Welcome back, Deadline: Legal Newsletter readers. The Supreme Court issued one of its most anticipated rulings and held its last hearings of the term this week. We now enter the final stretch, as the justices resolve the remaining cases before their summer recess.
The Voting Rights Act was at stake in that closely watched case, Louisiana v. Callais. In a 6-3 split, the Republican-appointed majority struck down the state’s congressional map, on the grounds that it wrongly took race into account in creating a second majority-Black district. That made the map what Justice Samuel Alito’s opinion called an “unconstitutional racial gerrymander.” He was joined by all five of his fellow GOP appointees, including Chief Justice John Roberts, whose crusade against the Voting Rights Act began long before he took the bench.
But while Alito claimed that his opinion kept the landmark act intact, Justice Elena Kagan’s dissent argued that it rendered a key voting rights protection “all but a dead letter” and marked the “latest chapter in the majority’s now-completed demolition of the Voting Rights Act.” She wrote that in states where the act “continues to matter — the States still marked by residential segregation and racially polarized voting — minority voters can now be cracked out of the electoral process.”
Kagan read her dissent from the bench, a rare move that highlights a justice’s intent to sound an alarm.
The implications of Callais extend nationwide. The Associated Press reported that Louisiana “suspended its congressional primaries Thursday as early voting was about to get underway, while pressure mounted on Republican officials in other states to redraw their U.S. House maps” in light of the ruling. The University of Virginia’s nonpartisan Center for Politics said the decision’s ultimate effect could be to “pave the way for Republican-controlled states to redraw and eliminate majority or plurality Black districts that elect Democrats in the South.” Whatever Callais means for the midterms, the center said the case’s “ripple effects will be felt more deeply in subsequent elections” in 2028 and beyond.
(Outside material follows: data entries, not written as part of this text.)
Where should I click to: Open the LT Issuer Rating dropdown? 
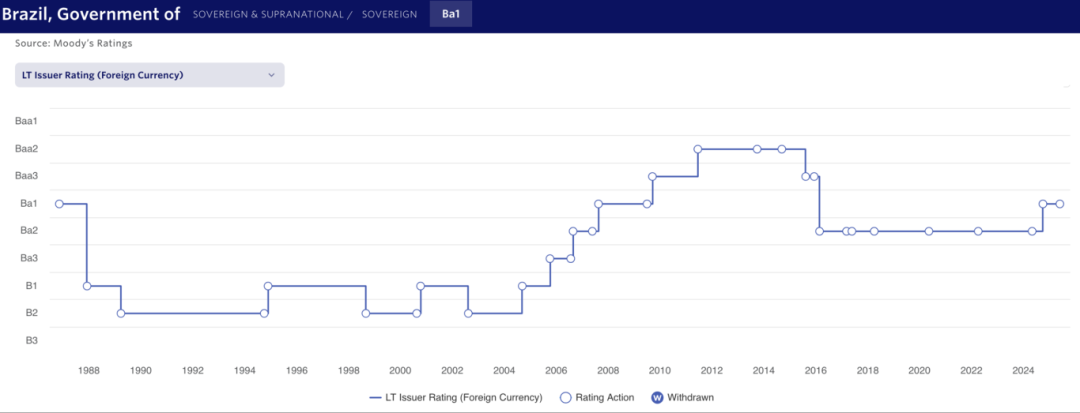(x=148, y=75)
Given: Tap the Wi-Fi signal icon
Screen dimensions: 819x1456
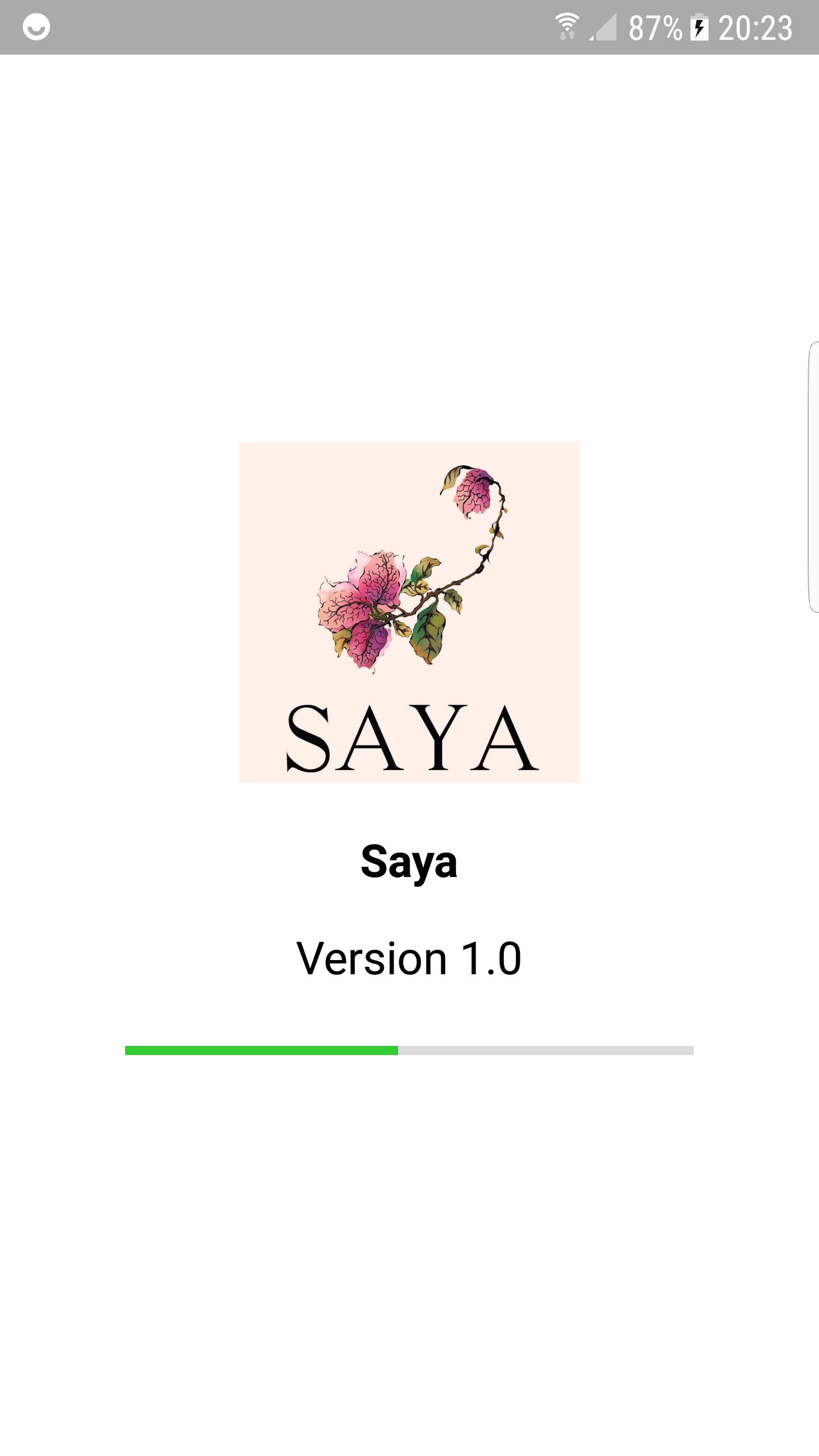Looking at the screenshot, I should [x=566, y=27].
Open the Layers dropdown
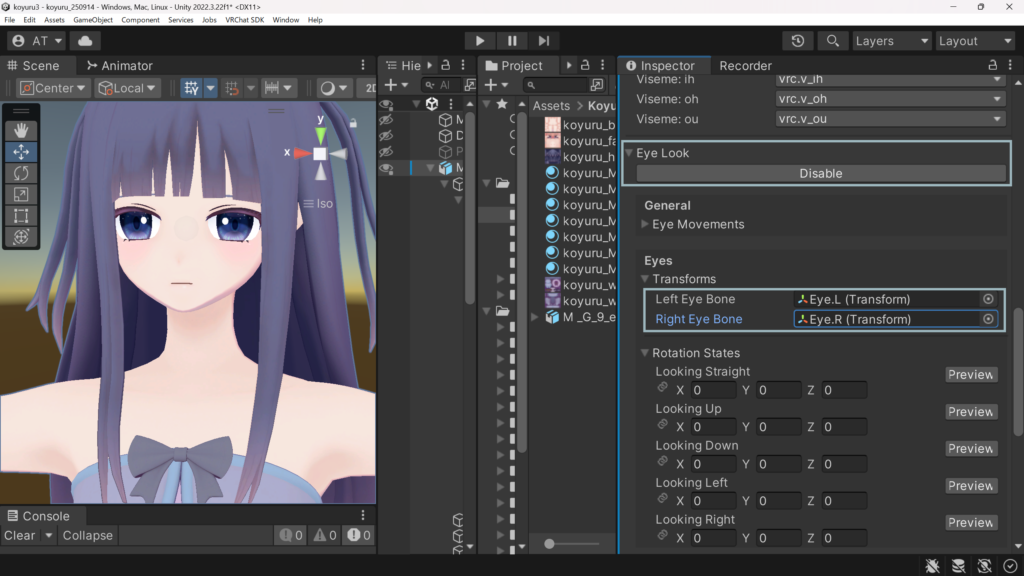Screen dimensions: 1024x576 891,41
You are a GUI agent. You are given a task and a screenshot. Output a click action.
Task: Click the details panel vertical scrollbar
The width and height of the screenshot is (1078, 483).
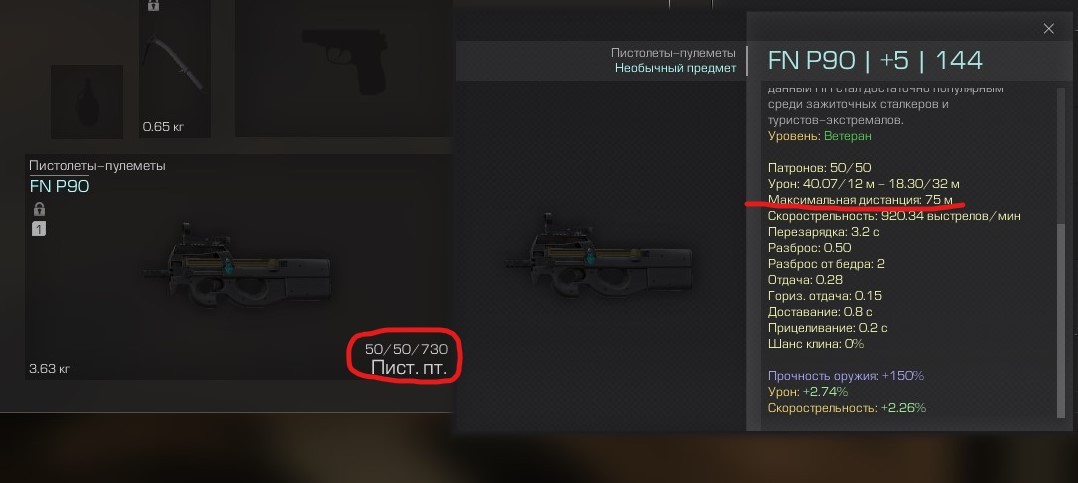(x=1060, y=319)
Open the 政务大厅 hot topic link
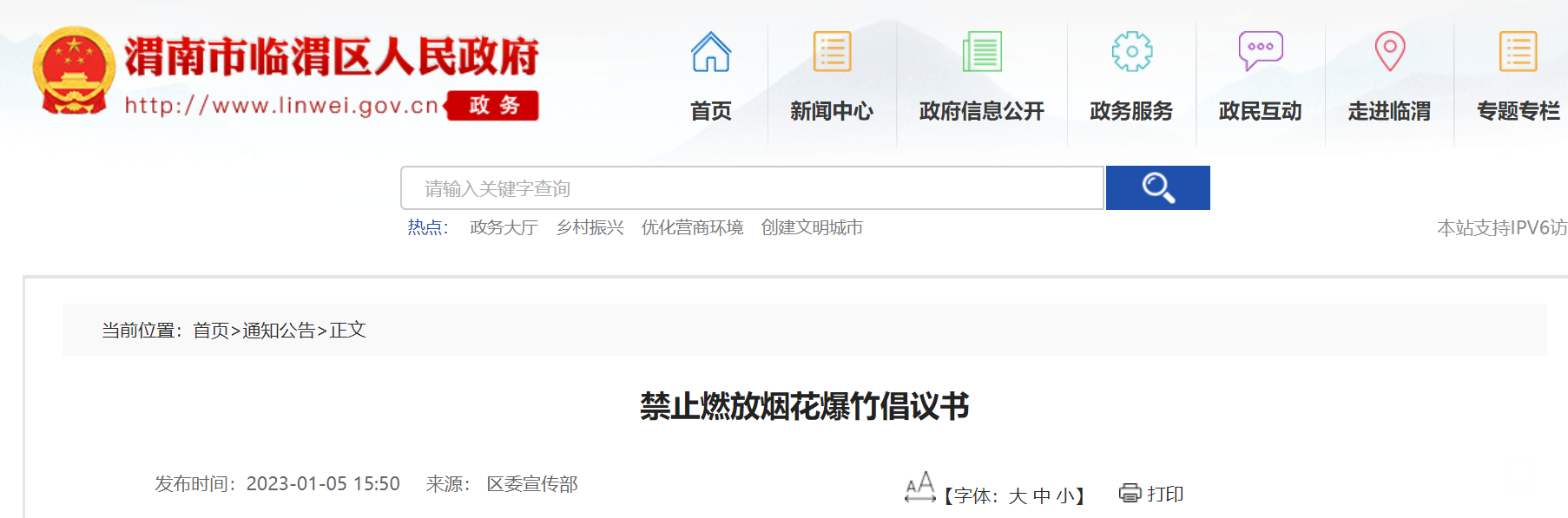 tap(504, 227)
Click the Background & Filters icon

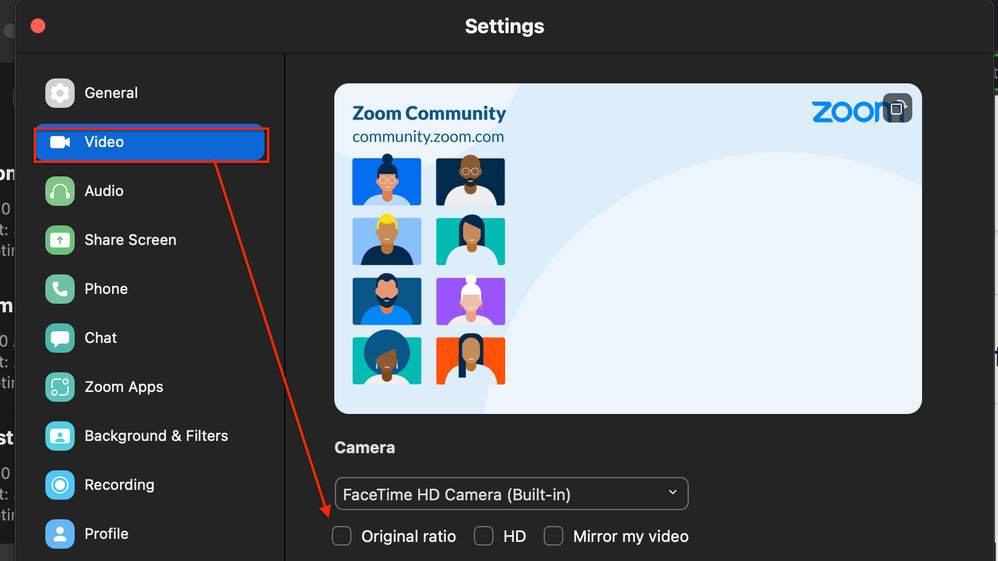(60, 436)
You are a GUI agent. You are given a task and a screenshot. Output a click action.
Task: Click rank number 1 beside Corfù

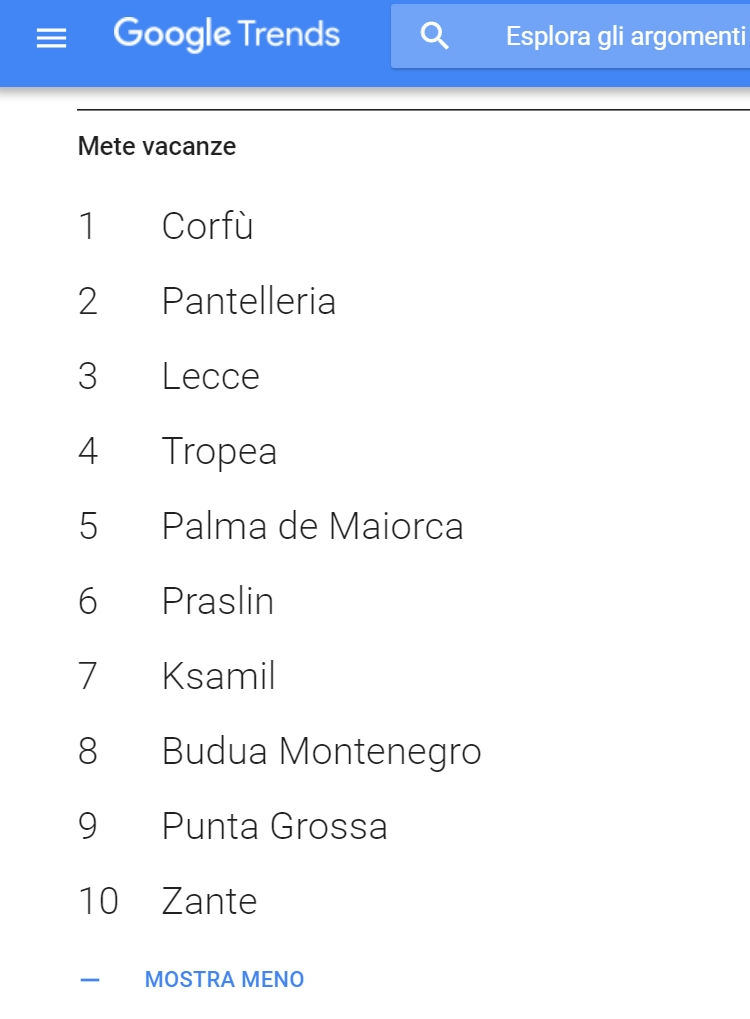(x=87, y=226)
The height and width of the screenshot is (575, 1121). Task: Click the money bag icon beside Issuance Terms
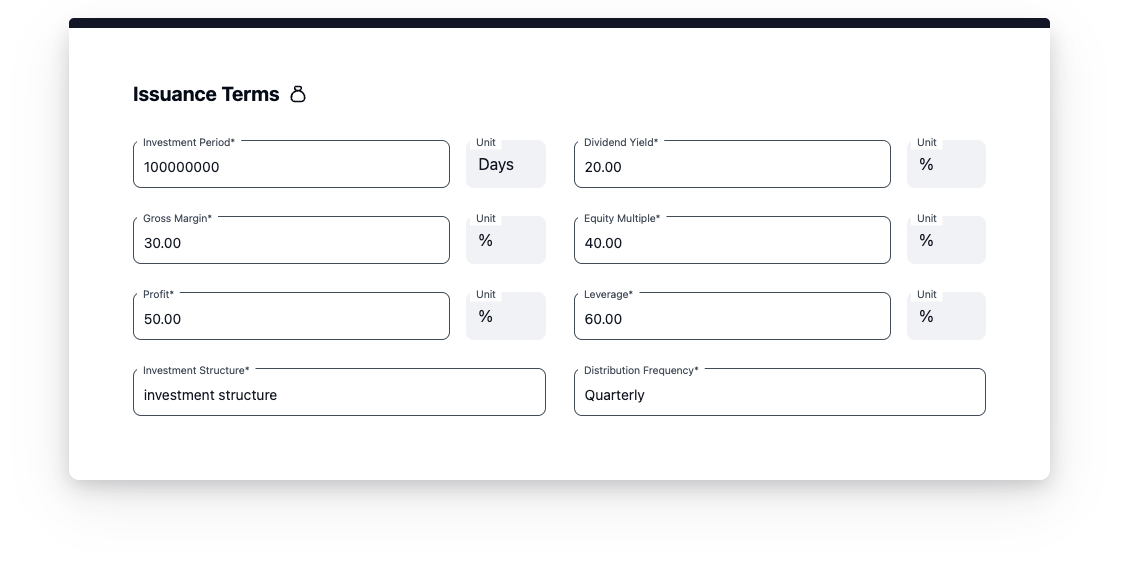pos(298,94)
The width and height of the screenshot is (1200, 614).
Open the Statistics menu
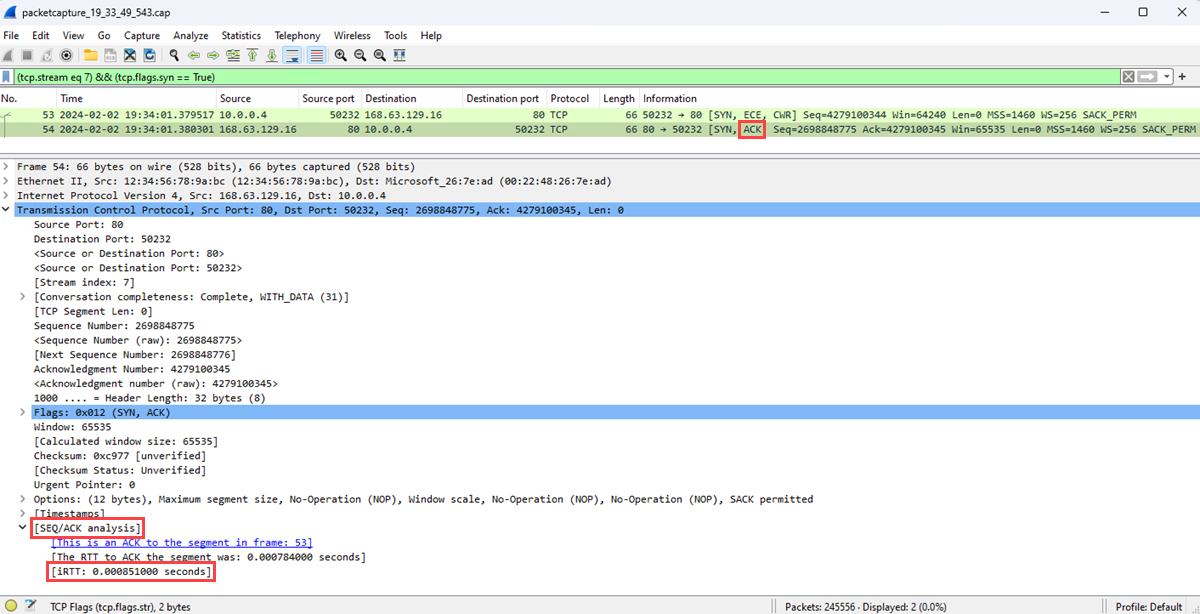coord(241,35)
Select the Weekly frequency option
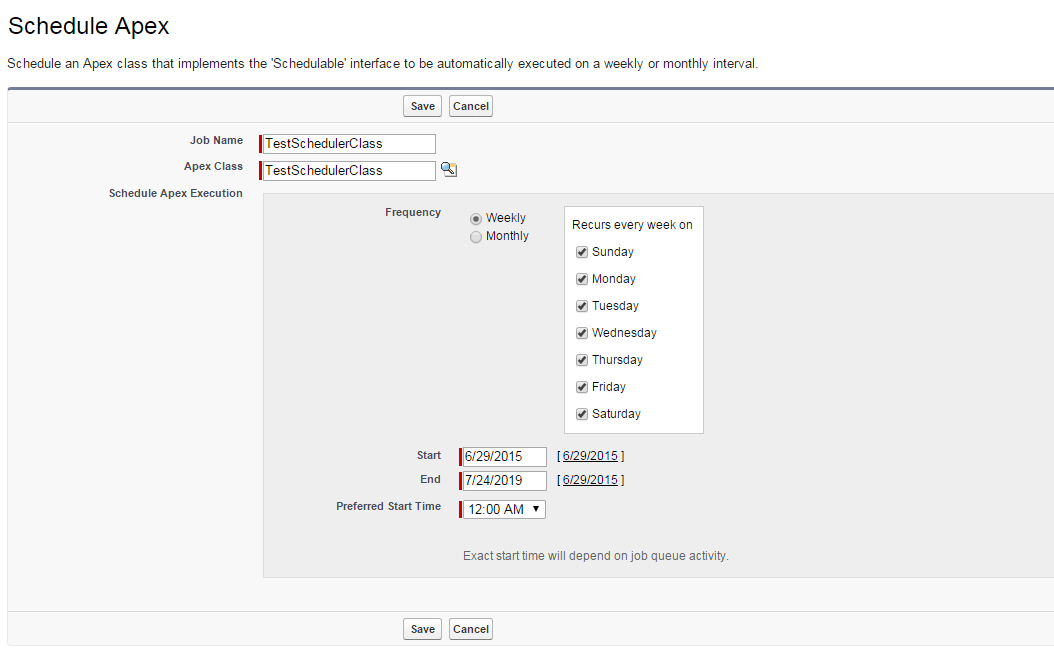The image size is (1054, 652). [x=476, y=217]
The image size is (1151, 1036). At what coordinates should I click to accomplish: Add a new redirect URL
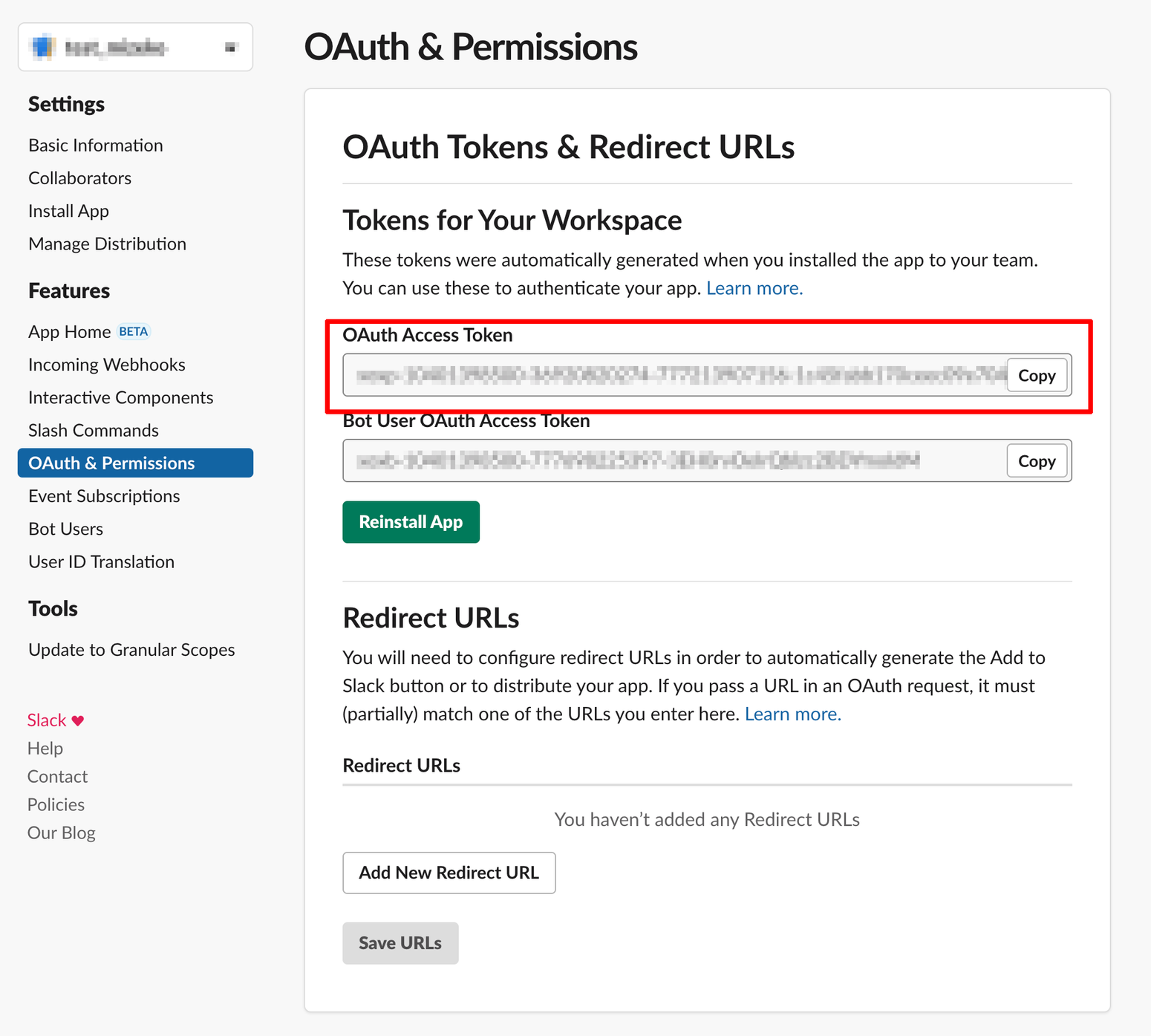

Race also featured in one of the term’s final hearings, over humanitarian protections for immigrants from Haiti and Syria. Lower courts have blocked Donald Trump’s administration from ending Temporary Protected Status, or TPS, for hundreds of thousands of people from those countries and others to which the federal government previously found it too dangerous to return. The administration turned to the justices for help.